The city of Charlottesville employees you see driving silently across town aren’t coasting to save gas — they’re driving electric cars.

As part of a $500,000 grant from the Department of Energy, the city now owns three new Nissan Leafs purchased from Colonial Auto. This brings the city’s all-electric vehicle fleet to a total of seven. Approximately 50 other city vehicles are alternatively fueled.

“The reality is the city has been working on introducing green fleet initiatives for some time now,” said Kristel Riddervold, the city’s environmental administrator. “One of our first electric vehicle efforts was switching the city’s golf carts from gas to electric.”

Currently, Department of Public Works and Police employees are driving the new 100 percent electric Nissan Leafs.

“We took ownership of the cars in spring and we’re using them in a limited fashion,” Riddervold said.

Due to Charlottesville’s small size — approximately 10 square miles — city staff has found they can make multiple trips on a single charge.

“Practically, you charge the car once a week,” said Scott Hendrix, a public works project manager.

The project’s next step is to improve the city’s ability to charge the vehicles. These improvements will happen in two phases.

In the coming weeks, two intermediate Level II chargers will be added to the Police Garage and City Yard. Like a dryer or stove, Level II chargers provide 240 volts of electricity, and they can fully charge a vehicle’s battery in three to four hours.

Then, about a year later, the city will add two DC Fast Chargers to their electric vehicle infrastructure. This technology, which is used for commercial and industrial purposes, provides 480 volts of electricity and can reduce charge times to less than 30 minutes.

To acquire and install both the Level II and DC Fast chargers, city staff is working with Albemarle County-based Aker Wade Power Technologies.

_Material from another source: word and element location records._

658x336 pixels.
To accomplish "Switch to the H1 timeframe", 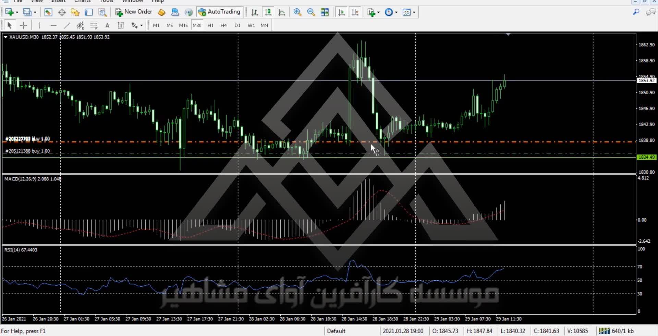I will [x=210, y=25].
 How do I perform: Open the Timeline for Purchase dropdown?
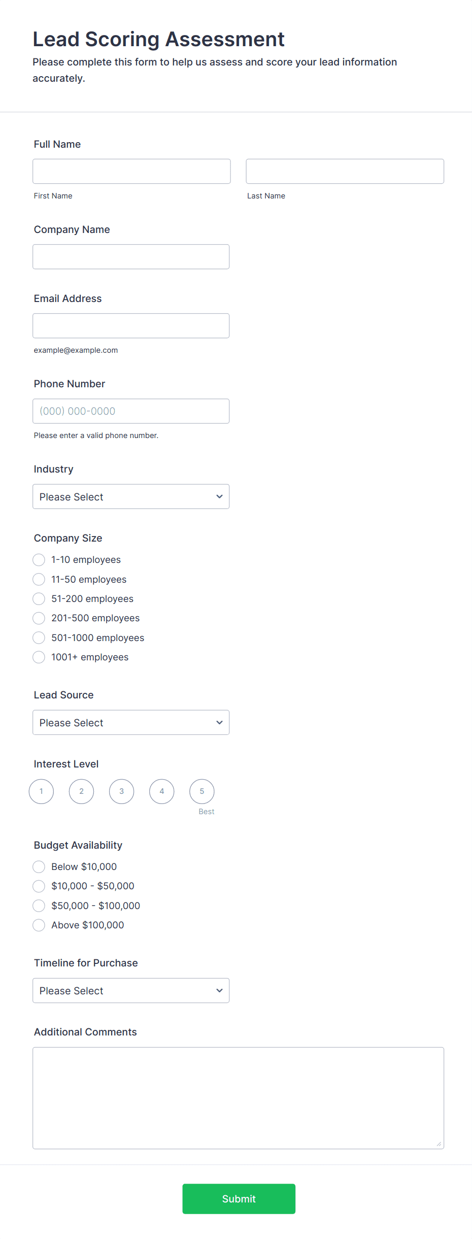click(131, 990)
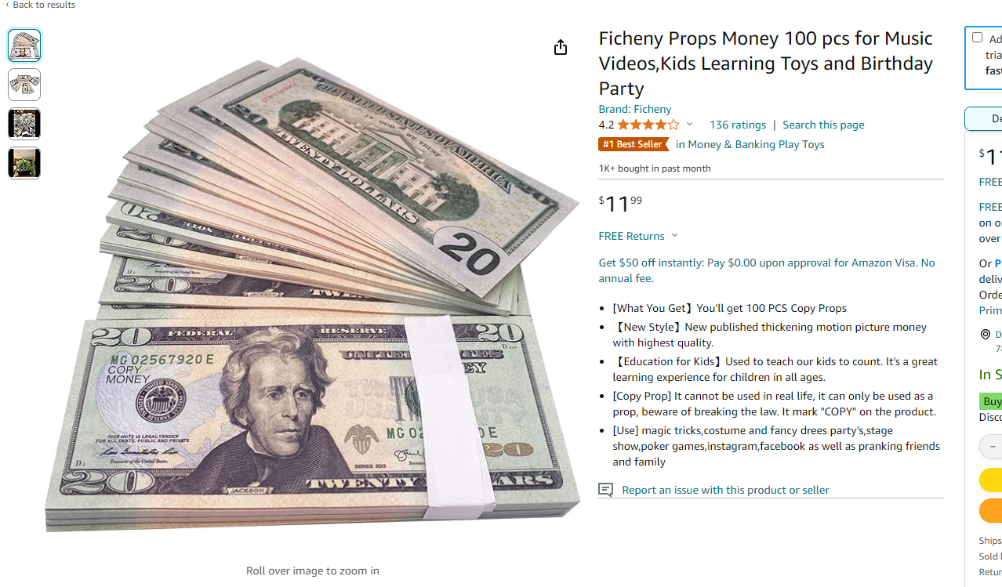Click Search this page link
This screenshot has width=1002, height=587.
pos(823,125)
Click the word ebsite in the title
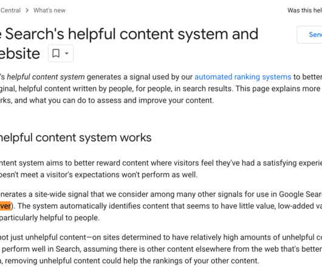Screen dimensions: 322x268 (20, 54)
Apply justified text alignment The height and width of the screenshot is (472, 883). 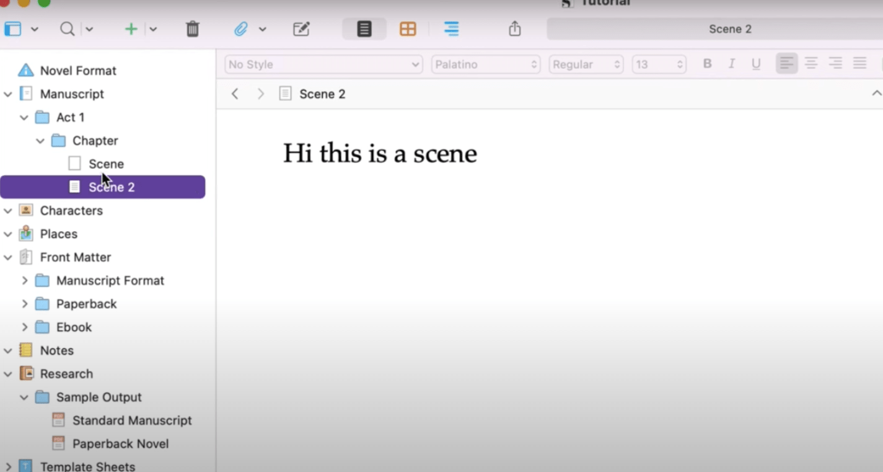pos(859,63)
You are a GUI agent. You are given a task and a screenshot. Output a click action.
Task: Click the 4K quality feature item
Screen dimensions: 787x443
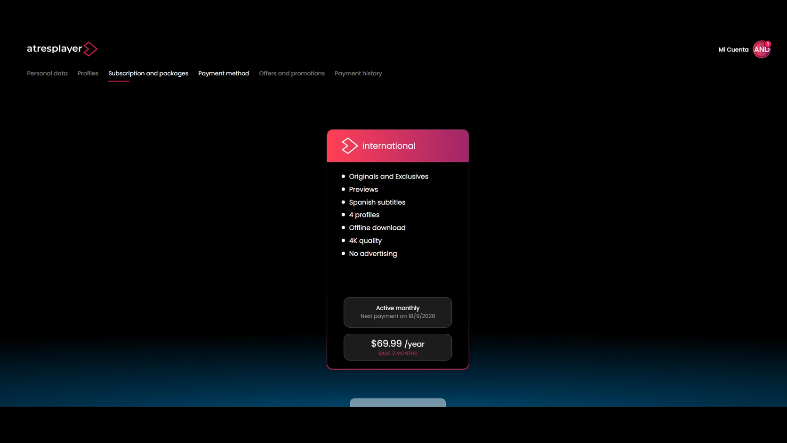click(x=365, y=241)
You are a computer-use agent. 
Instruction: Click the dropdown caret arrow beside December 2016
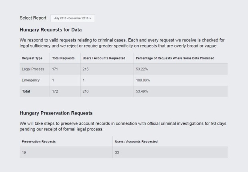click(90, 18)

“We save people money by reducing the total cost of ownership of something you drive,” said Owen Resh, Aker Wade’s vice president and general manager of electric vehicle products and technology. “The best part of this project is that the city is going to save money.”

While Aker Wade got its start fast-charging industrial fleets, such as forklifts, the company now has more than 12,000 Industrial DC Fast Chargers in North America, and Resh believes that this project will help both the local and national economies.

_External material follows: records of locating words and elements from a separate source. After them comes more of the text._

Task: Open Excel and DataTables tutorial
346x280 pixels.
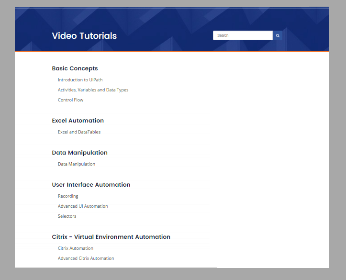Action: click(x=79, y=132)
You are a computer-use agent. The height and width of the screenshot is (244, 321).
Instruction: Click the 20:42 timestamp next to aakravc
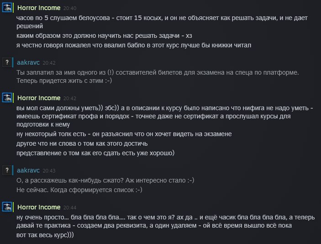49,63
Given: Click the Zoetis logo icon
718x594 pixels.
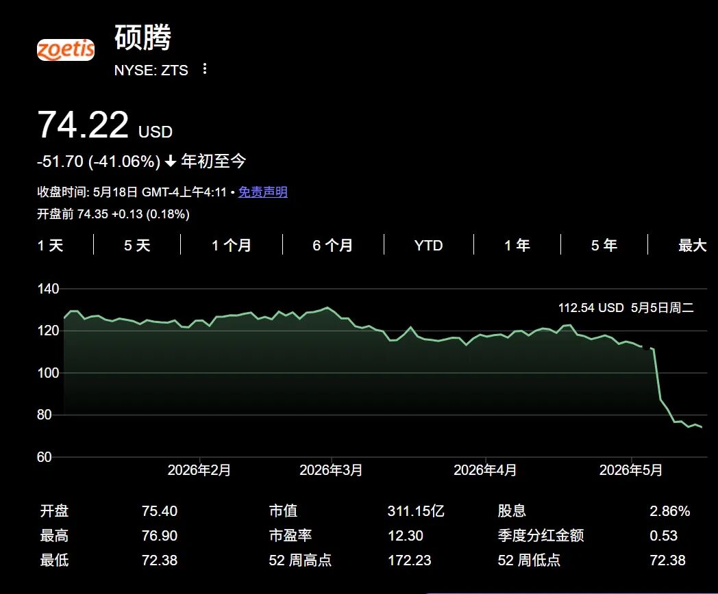Looking at the screenshot, I should 66,50.
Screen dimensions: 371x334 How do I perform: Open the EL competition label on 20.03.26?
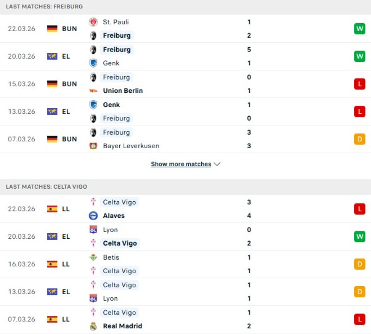pyautogui.click(x=66, y=56)
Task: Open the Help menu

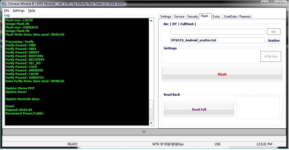Action: (32, 10)
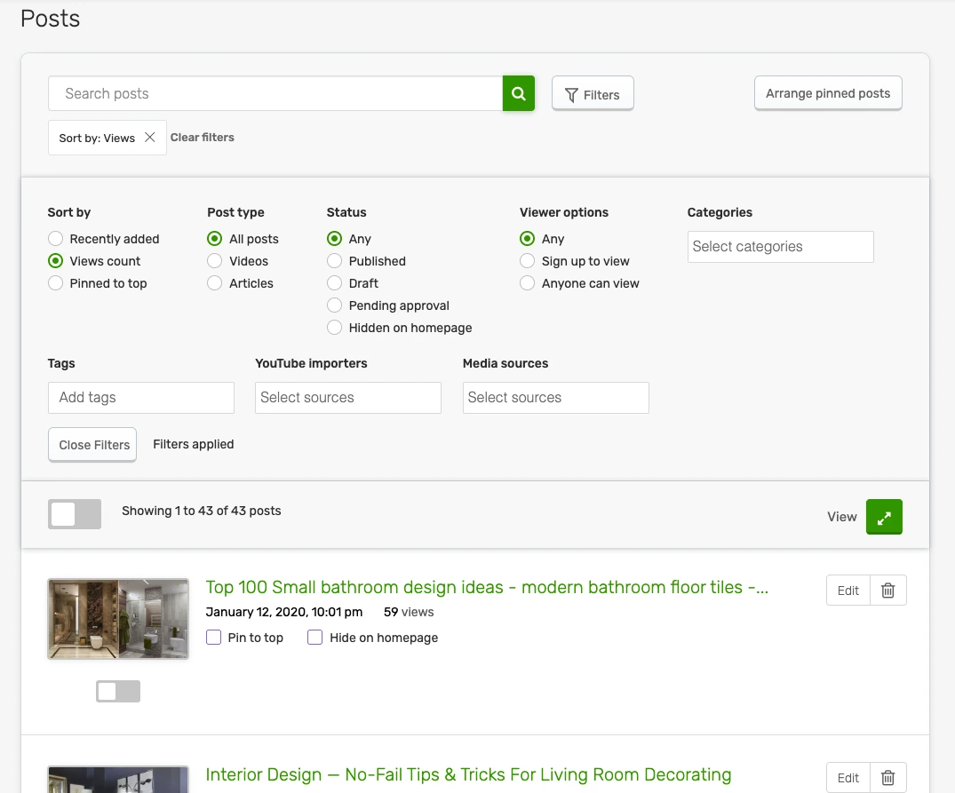Select Recently added sort order
This screenshot has height=793, width=955.
click(x=55, y=239)
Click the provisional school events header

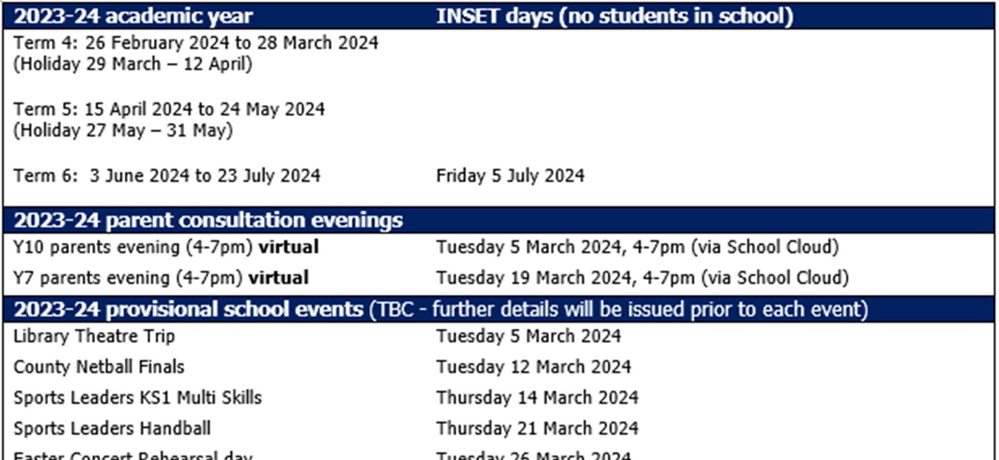440,309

“Electric vehicles are a technology issue,” Resh said. “An important part of my job is making sure that the intellectual property stays in this country. We’re on the cutting edge of this market and it’s happening right here in Charlottesville, Virginia.”

A common argument against electric vehicles is that while gasoline expenditures might decrease, electricity expenditures will increase, but both Resh and the city noted that electric vehicles create a “snowball effect” of savings.

“When you start adding the efficiencies up,” said Resh, “it costs about one-fifth as much to run an electric vehicle as it does an internal-combustion car.”

“The cost of electricity is cheaper than gas right now,” said Hendrix. “And electric vehicles are simpler machines.”

“We’ve already seen savings from the hybrid-electric vehicles purely because they are more efficient,” Riddervold said. “And there’s a lot of liability associated with storing petroleum products.”

But Riddervold also added that while the city is excited to be on the front end of a state-of-the-art research and development project, the city’s transportation fleet has a variety of needs.

“Our fleet is everything from golf carts to big utility vehicles,” Riddervold said. “So there’s a lot of technology that makes a lot of sense for us.”

This public-private project is still developing. Once Aker Wade installs the DC Fast Chargers, the city plans to have a public unveiling.

Aker Wade plans to analyze the chargers’ use and provide a cost-savings study to the city in the spring of 2014.